Material to process section start

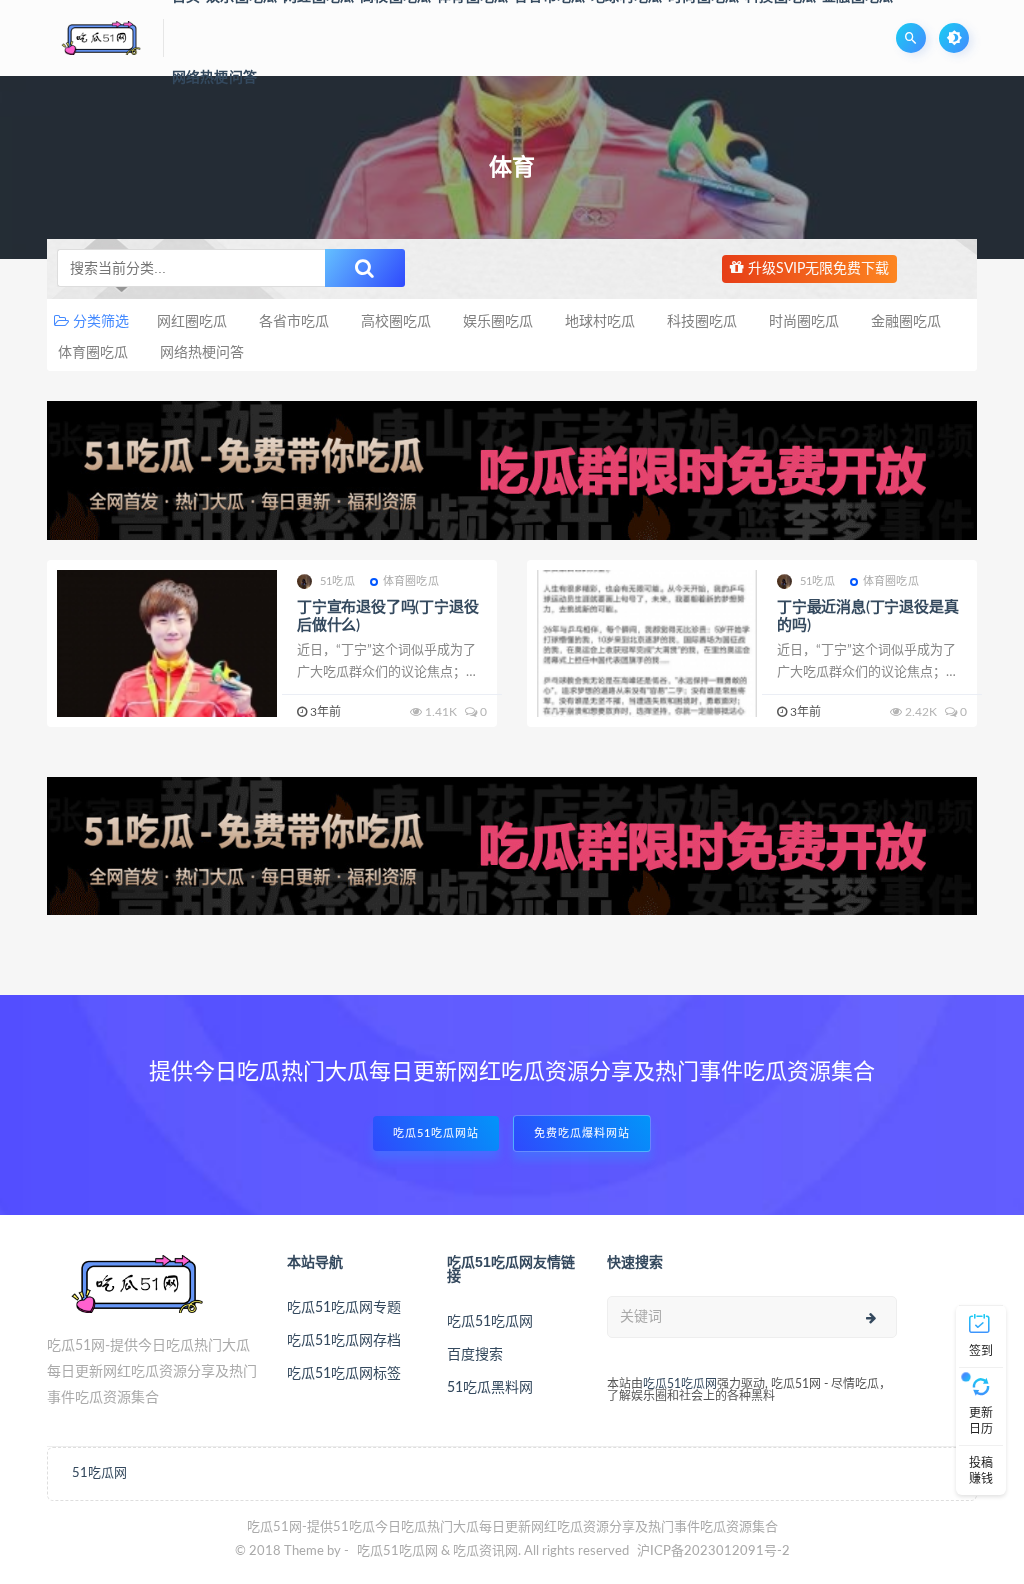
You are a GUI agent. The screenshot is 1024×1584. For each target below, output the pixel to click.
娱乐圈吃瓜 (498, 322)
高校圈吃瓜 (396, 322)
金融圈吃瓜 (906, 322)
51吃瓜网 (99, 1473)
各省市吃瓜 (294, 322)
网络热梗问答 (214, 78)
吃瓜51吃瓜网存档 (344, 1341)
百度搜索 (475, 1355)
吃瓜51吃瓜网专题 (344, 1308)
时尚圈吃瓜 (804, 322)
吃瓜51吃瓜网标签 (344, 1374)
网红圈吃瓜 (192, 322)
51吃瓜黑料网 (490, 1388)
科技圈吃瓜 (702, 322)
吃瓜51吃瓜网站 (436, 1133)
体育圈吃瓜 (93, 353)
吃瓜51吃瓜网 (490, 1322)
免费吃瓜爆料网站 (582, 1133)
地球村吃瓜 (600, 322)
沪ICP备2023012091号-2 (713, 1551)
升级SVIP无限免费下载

Material to process section end

▶ _About this exercise_: A verbatim copy of the records is expected, from their first line through the line with "吃瓜51吃瓜网 (490, 1322)", inclusive, with the pictures removed.

▶ _Solved exercise_:
You are a GUI agent. The screenshot is 1024×1584. For each target below, output the pixel to click.
娱乐圈吃瓜 (498, 322)
高校圈吃瓜 (396, 322)
金融圈吃瓜 (906, 322)
51吃瓜网 (99, 1473)
各省市吃瓜 (294, 322)
网络热梗问答 (214, 78)
吃瓜51吃瓜网存档 (344, 1341)
百度搜索 (475, 1355)
吃瓜51吃瓜网专题 (344, 1308)
时尚圈吃瓜 (804, 322)
吃瓜51吃瓜网标签 (344, 1374)
网红圈吃瓜 (192, 322)
51吃瓜黑料网 (490, 1388)
科技圈吃瓜 (702, 322)
吃瓜51吃瓜网站 (436, 1133)
体育圈吃瓜 (93, 353)
吃瓜51吃瓜网 (490, 1322)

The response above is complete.